Why aren’t these people pairing off? Some don’t want to. They like it that way. Some folks are just unlucky, and can’t find someone to love. Others are widowed, or divorced. Some haven’t found the right person yet. Some folks find Valentine’s Day the perfect day to break up with their girlfriends.

But though there are many factors, including socio-economic ones, that impact our ability to form primary romantic love bonds, for many, there are psychological reasons why they are not in a committed relationship.

Joan says it this way. It’s like I missed that day at school. It’s like my volume knob only has two settings. Either I’m invisible, or I’m pushing people away. You don’t learn how to connect with people – it’s something you just get when your mother connects with you when you are a baby. And I didn’t get that. She didn’t connect with me, so I just don’t know how to connect with others.
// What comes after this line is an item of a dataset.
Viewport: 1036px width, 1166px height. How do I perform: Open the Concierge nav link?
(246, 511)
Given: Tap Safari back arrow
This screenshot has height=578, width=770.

Patricia puts it like this. I am all alone in the world. I hate sex. I let people treat me however they want, because that’s what I deserve. I had sex with my father, and I can never forgive myself for that. No one has ever been nice to me. I can’t even imagine being in a good relationship.
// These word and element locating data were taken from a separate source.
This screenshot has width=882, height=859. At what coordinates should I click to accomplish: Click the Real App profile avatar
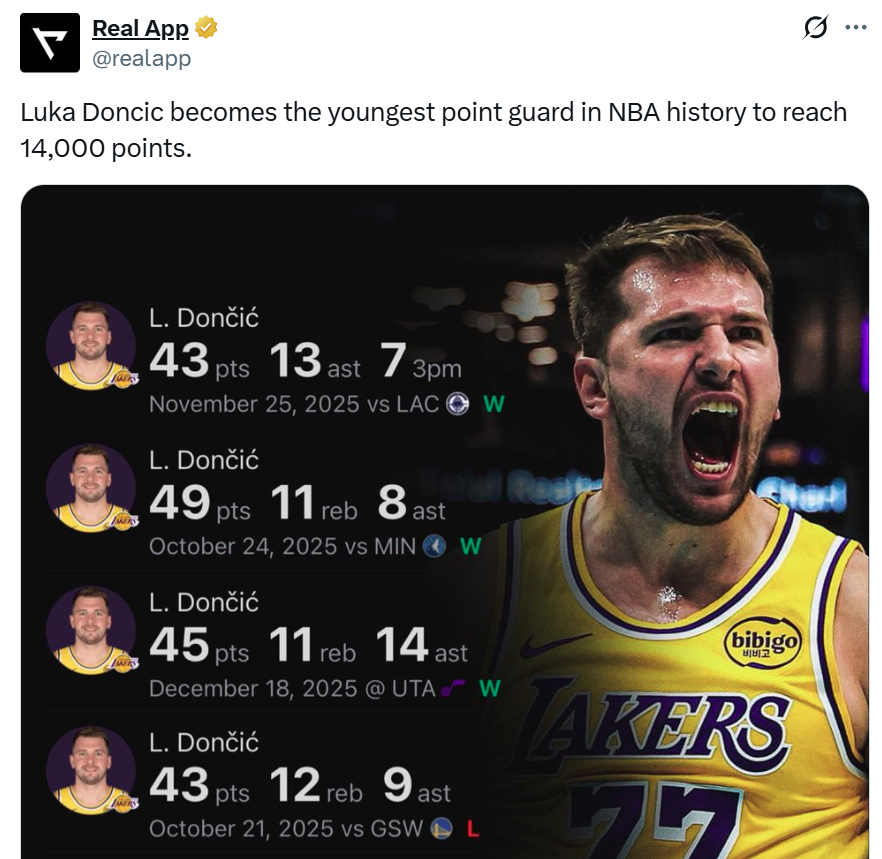click(50, 43)
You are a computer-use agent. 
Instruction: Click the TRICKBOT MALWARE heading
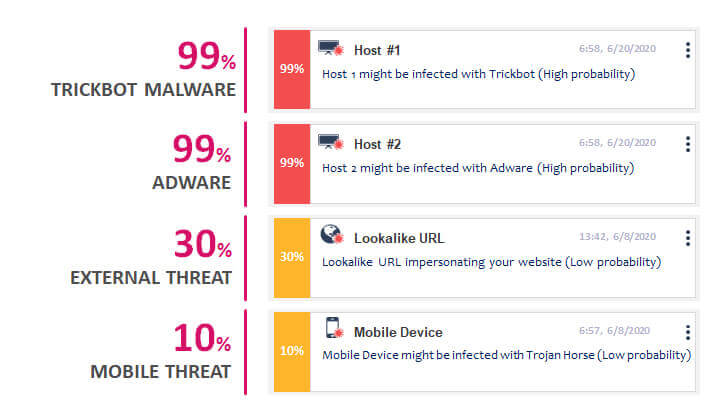coord(143,90)
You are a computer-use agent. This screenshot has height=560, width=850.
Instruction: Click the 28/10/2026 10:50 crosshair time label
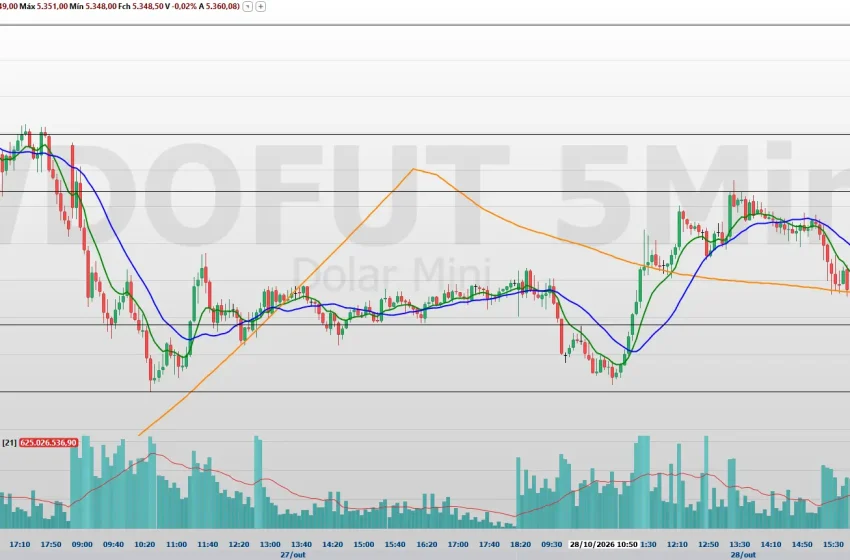pos(603,544)
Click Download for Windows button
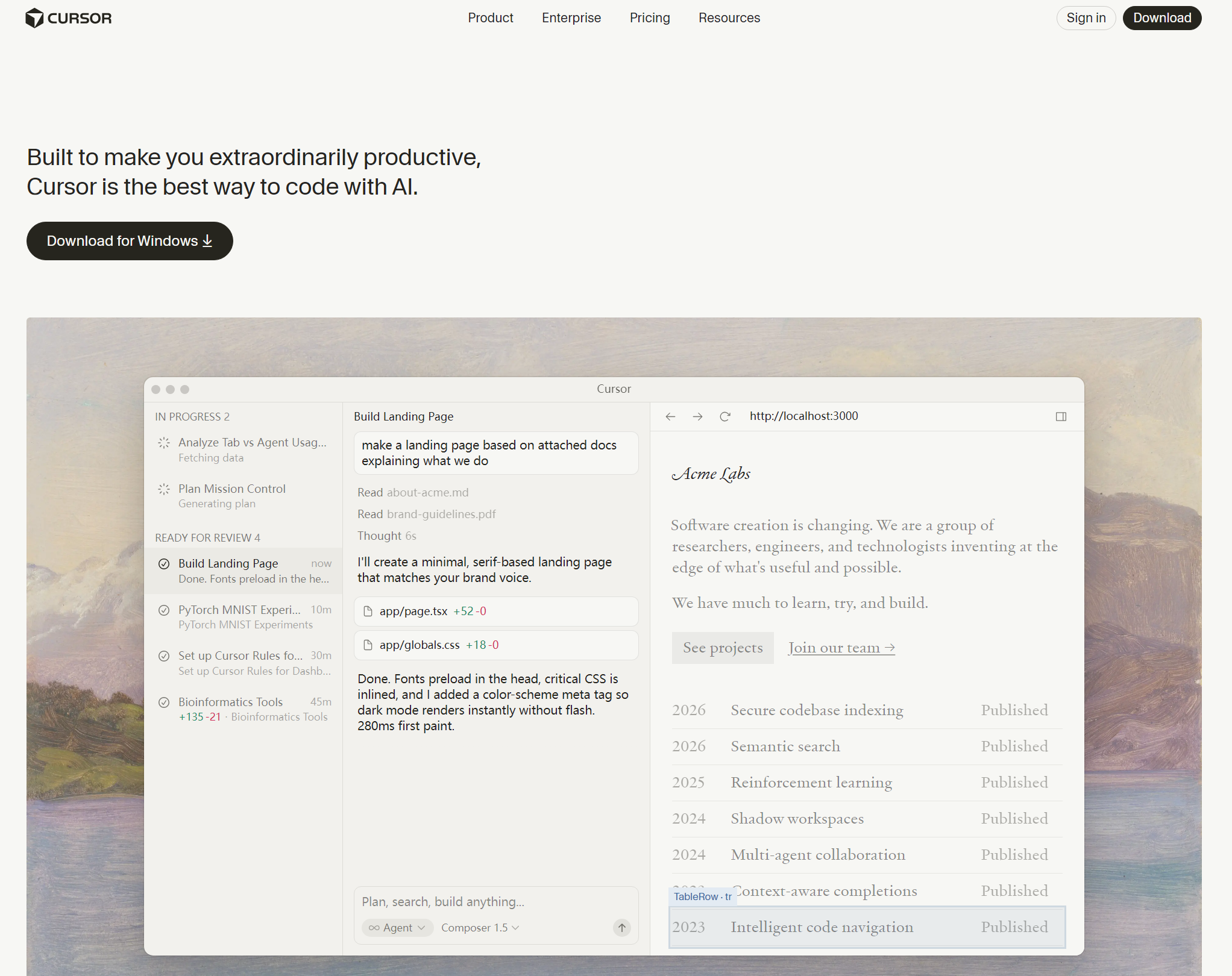1232x976 pixels. coord(130,241)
Paul says, My mother screwed around with this drug addict. I’d go into her bedroom and they’d be nodding off. Then, I’d have to take care of her. Now, nobody is ever quite right for me. My life would be so much better with a partner by my side, but instead, I’m lonely.

Finally, Stephanie. I hate Valentine’s Day. You are supposed to be happy. Everywhere around me, couples are smiling and kissing. And me? I’ve gone out on a thousand dates, and nothing. Why am I always attracted to guys who aren’t into me? There’s got to be something wrong with me. I loathe this holiday. It just reminds me how screwed up I am.

Researchers in Attachment Theory indicate that there is something to the notion that how we are parented in earliest childhood can have long lasting effects on our ability to bond in later life. These patterns can be very difficult to change. And one must admit that the art and science of therapy is an imperfect one in knowing how to change these abiding habits of being. Nevertheless, since this is a cause of so much suffering for so many, my clients and I are committed to the work of solving this problem. Sometimes, there are breakthroughs, and people change. That proof, and the faith it inspires, is what keeps us going.

I can only hope that everyone who wants love will one day have it. But while there are still lonely people in the world, let’s have this day of love also be for them.

Let’s acknowledge that for many, it is an unhappy Valentine’s Day. Let’s spread our love around a little, and see if we can’t give it to some folks who may be a little more difficult to love, or who seem to run from taking it in. They may just be scared, or do not love themselves.

And if you are someone who is holding back your love, remember that this is the greatest gift you have to give. There is someone in the world who is dreaming of you – who wants and needs your love, and is willing to give you their love in return. So, on Valentine’s Day, make a commitment to give it up. What were you planning to do with it anyway?

This should not only be a holiday for those in relationship to celebrate their partners, but should be a holiday that honors love itself. It should be a holiday where we all make a promise to take a chance, to be vulnerable, to open our hearts, to give our love freely, generously, passionately.

Lord knows, someone out there needs it.